EXCERPTED PASSAGE:
#####

The strange part is that Windows 11 is not technically incapable of doing this. The taskbar still accepts shortcuts, and Explorer can still open a folder, a shell namespace object, or a classic applet from a command. What changed is the visible affordance. Microsoft took away the obvious menu entry, leaving the underlying plumbing in place for anyone willing to wrap the target in something Windows recognizes as an app.
That is why the workaround feels so quintessentially Windows. The front door is locked, but the side entrance is still there, unlabeled, functional, and apparently not going anywhere.

The One-Word Fix Works Because Explorer Becomes the App​

The basic trick is to stop asking the taskbar to pin a folder. Instead, you ask it to pin a shortcut that runs File Explorer with the folder as its argument. Windows sees the shortcut as an application launch, because it starts with explorer, and the folder path becomes the destination Explorer opens.
The practical version is almost comically small. Create a desktop shortcut to the folder, open the shortcut’s Properties dialog, and edit the Target field so that explorer and a space appear before the folder path. A shortcut that once pointed directly at a folder now points at Explorer launching that folder, which is enough to make the “Pin to taskbar” option appear.
This is not a hack in the reckless sense. It does not require registry edits, unsupported system file replacement, or shell patching. It uses the same Explorer executable Windows itself relies on for navigating the file system. That is precisely why it is appealing: the workaround lives inside Windows’ own model rather than fighting it from the outside.
There is one cosmetic catch. Once the shortcut target becomes Explorer-based, Windows often gives it the generic File Explorer icon. That defeats the whole point if you are building a row of pinned shortcuts to different folders. The fix is to use the shortcut’s Change Icon option and choose a better symbol from Windows’ built-in icon libraries such as imageres.dll or shell32.dll.
That icon step matters more than it sounds. A taskbar is valuable because it compresses recognition into a glance. Six identical Explorer icons are not a productivity boost; they are a small guessing game. The workaround only becomes genuinely useful when each pinned destination has a distinct visual identity.

Drives, This PC, and Recycle Bin Expose the Older Windows Beneath​

Ordinary folders are the easy case because they have ordinary file system paths. Drives are similar enough that the same Explorer wrapper works: create a shortcut to the drive, edit the target so Explorer launches it, give it a sensible icon, and pin it. It is inelegant, but it is easy to understand.
The deeper Windows oddities begin with locations such as This PC, Recycle Bin, and Control Panel. These are not normal folders, even when they look like folders in File Explorer. They are shell namespace objects, which means they live in Windows’ internal map of special locations rather than at a conventional path like C:\Users\Name\Documents.
That is where CLSIDs enter the picture. A CLSID is a globally unique identifier that Windows uses to refer to COM objects and shell locations. In the taskbar workaround, it lets a shortcut tell Explorer to open something like This PC directly, even though there is no ordinary folder path to paste into the Target field.

#####

DATA EXTRACT:
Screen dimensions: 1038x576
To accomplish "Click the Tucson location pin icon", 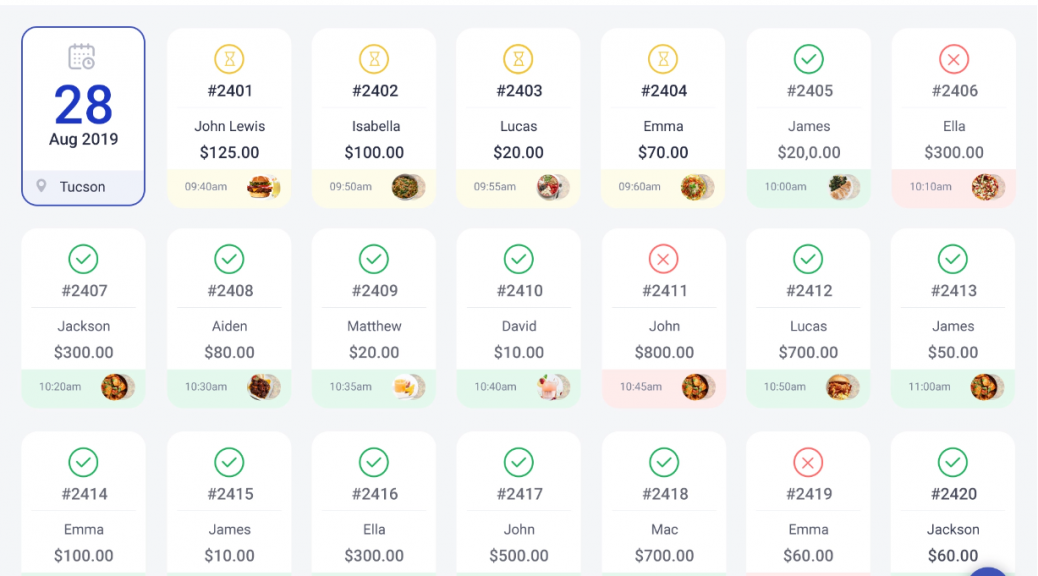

#####

WORK REQUIRED: Please copy out the passage above on pinning folders to the Windows 11 taskbar, word for word, from "The deeper Windows" to "path like C:\Users\Name\Documents.".

EXERCISE SOLUTION:
The deeper Windows oddities begin with locations such as This PC, Recycle Bin, and Control Panel. These are not normal folders, even when they look like folders in File Explorer. They are shell namespace objects, which means they live in Windows’ internal map of special locations rather than at a conventional path like C:\Users\Name\Documents.